— start Source extract —

Martial Arts History, Without Chronology

An astronomical clock in Prague. Photo by Andrew Shiva. Source: wikimedia.

An astronomical clock in Prague. Photo by Andrew Shiva. Source: wikimedia.

 

 

 

Your mission, should choose to accept it…

 

Recently I have been invited to contribute chapters to a number of upcoming projects.  I am still attempting to decide what some of these should be, but in two cases the editors of the volumes in question have approached me with specific requests.  For instance, in the next few months I am going to be putting together a generously sized chapter on the history of the Chinese martial arts.

This is a great opportunity, especially as I am coming off a major project of my own and have been thinking about the social history of these fighting systems for a few years.  And it is nice to be presented with a very specific brief.  It saves one the mental energy of having to dream up a project that will fit the larger mission of an edited volume while still advancing your own research agenda.  That can be a tricky. Finally, after spending so much time on regional and local history, it will be nice to get a chapter out articulating a more global view of the Chinese martial arts.

Still, an assignment like this is not without its challenges.  Over the last week I started to do some background reading and research.  That basically means rereading the classic books, looking for new publications, revisiting some of my favorite articles and reviewing what I have already said about the topic elsewhere.  This sort of review is a great way to discover where my personal views have evolved over the last couple of years.

— end Source extract —

# Your tasks:
A. From the martial arts history piece, return the passage from "Recently I have" up to and including "history of the Chinese martial arts.", copied word for word.
B. List every activity that the martial arts history piece says its background reading and research involves.
C. Answer these questions using the martial arts history piece:
(i) In what city is the astronomical clock shown in the photo?
(ii) What subject will the generously sized chapter cover?
(iii) Over what period did the writer start the background reading and research?

— start Provided data —

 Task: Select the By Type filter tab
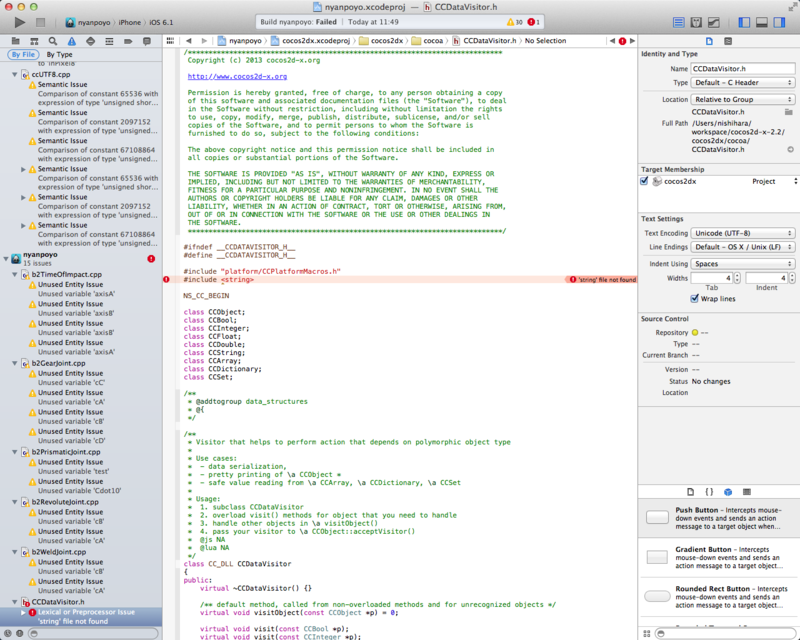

— end Provided data —

# Per-task outputs:
A.
Recently I have been invited to contribute chapters to a number of upcoming projects.  I am still attempting to decide what some of these should be, but in two cases the editors of the volumes in question have approached me with specific requests.  For instance, in the next few months I am going to be putting together a generously sized chapter on the history of the Chinese martial arts.

B.
- Rereading the classic books
- Looking for new publications
- Revisiting some favorite articles
- Reviewing what the writer has already said about the topic elsewhere

C.
(i) Prague
(ii) The history of the Chinese martial arts
(iii) Over the last week